Exercise objective
Restate each entry word for word. Keep every detail intact.
#### The records ####
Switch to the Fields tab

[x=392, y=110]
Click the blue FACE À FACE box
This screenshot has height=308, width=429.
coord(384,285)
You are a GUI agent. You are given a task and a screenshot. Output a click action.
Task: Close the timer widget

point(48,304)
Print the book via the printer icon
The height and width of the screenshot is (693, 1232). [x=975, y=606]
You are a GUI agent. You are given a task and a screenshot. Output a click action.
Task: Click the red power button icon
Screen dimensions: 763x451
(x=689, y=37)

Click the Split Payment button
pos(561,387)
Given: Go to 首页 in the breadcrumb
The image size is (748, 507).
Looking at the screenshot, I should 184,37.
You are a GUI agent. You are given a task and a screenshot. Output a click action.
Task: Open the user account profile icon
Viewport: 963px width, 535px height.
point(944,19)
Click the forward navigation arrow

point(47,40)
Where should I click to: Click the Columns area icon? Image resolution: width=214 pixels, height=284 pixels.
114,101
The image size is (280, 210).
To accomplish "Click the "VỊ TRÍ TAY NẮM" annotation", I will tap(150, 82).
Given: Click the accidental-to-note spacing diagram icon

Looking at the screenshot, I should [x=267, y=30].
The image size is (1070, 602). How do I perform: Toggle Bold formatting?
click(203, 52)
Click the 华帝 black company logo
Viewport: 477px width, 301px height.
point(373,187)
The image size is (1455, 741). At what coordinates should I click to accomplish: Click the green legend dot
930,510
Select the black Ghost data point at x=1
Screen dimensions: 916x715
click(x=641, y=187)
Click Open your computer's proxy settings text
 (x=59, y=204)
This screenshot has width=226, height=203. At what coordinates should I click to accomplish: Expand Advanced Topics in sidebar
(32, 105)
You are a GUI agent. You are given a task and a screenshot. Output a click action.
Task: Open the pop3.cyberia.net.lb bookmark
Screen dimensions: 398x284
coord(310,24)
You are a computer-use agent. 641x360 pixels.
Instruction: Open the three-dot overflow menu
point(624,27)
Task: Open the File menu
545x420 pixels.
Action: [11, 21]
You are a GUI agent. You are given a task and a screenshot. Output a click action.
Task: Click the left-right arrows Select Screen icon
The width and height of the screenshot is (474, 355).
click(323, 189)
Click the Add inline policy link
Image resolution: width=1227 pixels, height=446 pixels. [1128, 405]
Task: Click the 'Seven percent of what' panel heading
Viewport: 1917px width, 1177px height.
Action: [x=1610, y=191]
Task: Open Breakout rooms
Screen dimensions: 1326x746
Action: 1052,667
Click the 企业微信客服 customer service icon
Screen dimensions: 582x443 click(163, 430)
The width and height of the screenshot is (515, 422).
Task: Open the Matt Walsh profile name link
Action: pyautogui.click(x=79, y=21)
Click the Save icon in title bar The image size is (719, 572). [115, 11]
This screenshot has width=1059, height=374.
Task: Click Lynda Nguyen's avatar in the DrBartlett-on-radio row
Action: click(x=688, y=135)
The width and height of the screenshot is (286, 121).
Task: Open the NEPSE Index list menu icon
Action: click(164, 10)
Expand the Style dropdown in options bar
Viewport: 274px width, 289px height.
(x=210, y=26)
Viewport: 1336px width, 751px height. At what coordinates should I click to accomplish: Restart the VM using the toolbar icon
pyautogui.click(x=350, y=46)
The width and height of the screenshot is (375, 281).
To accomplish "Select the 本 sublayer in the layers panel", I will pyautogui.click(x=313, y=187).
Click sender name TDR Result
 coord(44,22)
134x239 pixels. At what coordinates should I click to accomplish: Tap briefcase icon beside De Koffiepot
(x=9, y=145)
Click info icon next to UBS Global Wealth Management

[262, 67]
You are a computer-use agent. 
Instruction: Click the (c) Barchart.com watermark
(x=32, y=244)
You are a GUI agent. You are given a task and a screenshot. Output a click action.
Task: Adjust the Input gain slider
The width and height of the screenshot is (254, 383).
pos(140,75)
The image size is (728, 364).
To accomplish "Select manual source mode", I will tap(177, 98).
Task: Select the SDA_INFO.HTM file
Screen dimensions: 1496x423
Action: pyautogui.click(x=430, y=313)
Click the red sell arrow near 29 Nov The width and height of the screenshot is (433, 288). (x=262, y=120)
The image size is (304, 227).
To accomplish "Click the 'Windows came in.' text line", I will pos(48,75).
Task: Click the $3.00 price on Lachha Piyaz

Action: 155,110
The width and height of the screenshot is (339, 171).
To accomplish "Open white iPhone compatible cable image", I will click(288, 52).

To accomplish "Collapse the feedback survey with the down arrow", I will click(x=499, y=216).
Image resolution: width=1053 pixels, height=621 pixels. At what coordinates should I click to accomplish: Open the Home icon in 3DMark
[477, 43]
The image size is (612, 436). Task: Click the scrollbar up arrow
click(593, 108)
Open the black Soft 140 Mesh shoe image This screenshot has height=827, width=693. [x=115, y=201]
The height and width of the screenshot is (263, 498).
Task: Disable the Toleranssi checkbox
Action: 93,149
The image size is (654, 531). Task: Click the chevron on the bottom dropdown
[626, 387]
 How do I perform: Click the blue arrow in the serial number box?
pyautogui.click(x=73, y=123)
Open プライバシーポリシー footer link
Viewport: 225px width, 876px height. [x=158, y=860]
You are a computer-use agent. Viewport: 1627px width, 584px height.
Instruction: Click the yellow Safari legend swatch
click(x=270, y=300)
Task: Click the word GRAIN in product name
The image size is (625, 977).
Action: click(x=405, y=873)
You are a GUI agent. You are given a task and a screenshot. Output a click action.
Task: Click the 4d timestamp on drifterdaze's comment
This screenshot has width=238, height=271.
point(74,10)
####
Exercise output
Switch to the Fields tab

[x=392, y=110]
Click the blue FACE À FACE box
This screenshot has height=308, width=429.
coord(384,285)
You are a GUI agent. You are given a task and a screenshot. Output a click action.
Task: Close the timer widget

point(48,304)
Print the book via the printer icon
The height and width of the screenshot is (693, 1232). [x=975, y=606]
You are a GUI agent. You are given a task and a screenshot. Output a click action.
Task: Click the red power button icon
Screen dimensions: 763x451
(x=689, y=37)

Click the Split Payment button
pos(561,387)
Given: Go to 首页 in the breadcrumb
The image size is (748, 507).
Looking at the screenshot, I should 184,37.
You are a GUI agent. You are given a task and a screenshot. Output a click action.
Task: Open the user account profile icon
Viewport: 963px width, 535px height.
point(944,19)
Click the forward navigation arrow

point(47,40)
Where should I click to: Click the Columns area icon? Image resolution: width=214 pixels, height=284 pixels.
114,101
The image size is (280, 210).
To accomplish "Click the "VỊ TRÍ TAY NẮM" annotation", I will tap(150, 82).
Given: Click the accidental-to-note spacing diagram icon

Looking at the screenshot, I should [x=267, y=30].
The image size is (1070, 602). How do I perform: Toggle Bold formatting?
click(203, 52)
Click the 华帝 black company logo
Viewport: 477px width, 301px height.
point(373,187)
The image size is (1455, 741). At what coordinates should I click to accomplish: Click the green legend dot
930,510
Select the black Ghost data point at x=1
Screen dimensions: 916x715
click(x=641, y=187)
Click Open your computer's proxy settings text
 (x=59, y=204)
This screenshot has width=226, height=203. At what coordinates should I click to accomplish: Expand Advanced Topics in sidebar
(32, 105)
You are a GUI agent. You are given a task and a screenshot. Output a click action.
Task: Open the pop3.cyberia.net.lb bookmark
Screen dimensions: 398x284
coord(310,24)
You are a computer-use agent. 641x360 pixels.
Instruction: Open the three-dot overflow menu
point(624,27)
Task: Open the File menu
545x420 pixels.
Action: [11, 21]
You are a GUI agent. You are given a task and a screenshot. Output a click action.
Task: Click the left-right arrows Select Screen icon
The width and height of the screenshot is (474, 355).
click(323, 189)
Click the Add inline policy link
Image resolution: width=1227 pixels, height=446 pixels. [1128, 405]
Task: Click the 'Seven percent of what' panel heading
Viewport: 1917px width, 1177px height.
Action: [x=1610, y=191]
Task: Open Breakout rooms
Screen dimensions: 1326x746
Action: 1052,667
Click the 企业微信客服 customer service icon
Screen dimensions: 582x443 click(163, 430)
The width and height of the screenshot is (515, 422).
Task: Open the Matt Walsh profile name link
Action: pyautogui.click(x=79, y=21)
Click the Save icon in title bar The image size is (719, 572). [115, 11]
This screenshot has width=1059, height=374.
Task: Click Lynda Nguyen's avatar in the DrBartlett-on-radio row
Action: click(x=688, y=135)
The width and height of the screenshot is (286, 121).
Task: Open the NEPSE Index list menu icon
Action: click(164, 10)
Expand the Style dropdown in options bar
Viewport: 274px width, 289px height.
(x=210, y=26)
Viewport: 1336px width, 751px height. At what coordinates should I click to accomplish: Restart the VM using the toolbar icon
pyautogui.click(x=350, y=46)
The width and height of the screenshot is (375, 281).
To accomplish "Select the 本 sublayer in the layers panel", I will pyautogui.click(x=313, y=187).
Click sender name TDR Result
 coord(44,22)
134x239 pixels. At what coordinates should I click to accomplish: Tap briefcase icon beside De Koffiepot
(x=9, y=145)
Click info icon next to UBS Global Wealth Management

[262, 67]
You are a computer-use agent. 
Instruction: Click the (c) Barchart.com watermark
(x=32, y=244)
You are a GUI agent. You are given a task and a screenshot. Output a click action.
Task: Adjust the Input gain slider
The width and height of the screenshot is (254, 383).
pos(140,75)
The image size is (728, 364).
To accomplish "Select manual source mode", I will tap(177, 98).
Task: Select the SDA_INFO.HTM file
Screen dimensions: 1496x423
Action: pyautogui.click(x=430, y=313)
Click the red sell arrow near 29 Nov The width and height of the screenshot is (433, 288). (x=262, y=120)
The image size is (304, 227).
To accomplish "Click the 'Windows came in.' text line", I will pos(48,75).
Task: Click the $3.00 price on Lachha Piyaz

Action: 155,110
The width and height of the screenshot is (339, 171).
To accomplish "Open white iPhone compatible cable image", I will click(288, 52).

To accomplish "Collapse the feedback survey with the down arrow", I will click(x=499, y=216).
Image resolution: width=1053 pixels, height=621 pixels. At what coordinates should I click to accomplish: Open the Home icon in 3DMark
[477, 43]
The image size is (612, 436). Task: Click the scrollbar up arrow
click(593, 108)
Open the black Soft 140 Mesh shoe image This screenshot has height=827, width=693. [x=115, y=201]
The height and width of the screenshot is (263, 498).
Task: Disable the Toleranssi checkbox
Action: 93,149
The image size is (654, 531). Task: Click the chevron on the bottom dropdown
[626, 387]
 How do I perform: Click the blue arrow in the serial number box?
pyautogui.click(x=73, y=123)
Open プライバシーポリシー footer link
Viewport: 225px width, 876px height. [x=158, y=860]
You are a computer-use agent. Viewport: 1627px width, 584px height.
Instruction: Click the yellow Safari legend swatch
click(x=270, y=300)
Task: Click the word GRAIN in product name
The image size is (625, 977).
Action: click(x=405, y=873)
You are a GUI agent. You are given a task and a screenshot. Output a click action.
Task: Click the 4d timestamp on drifterdaze's comment
This screenshot has width=238, height=271.
point(74,10)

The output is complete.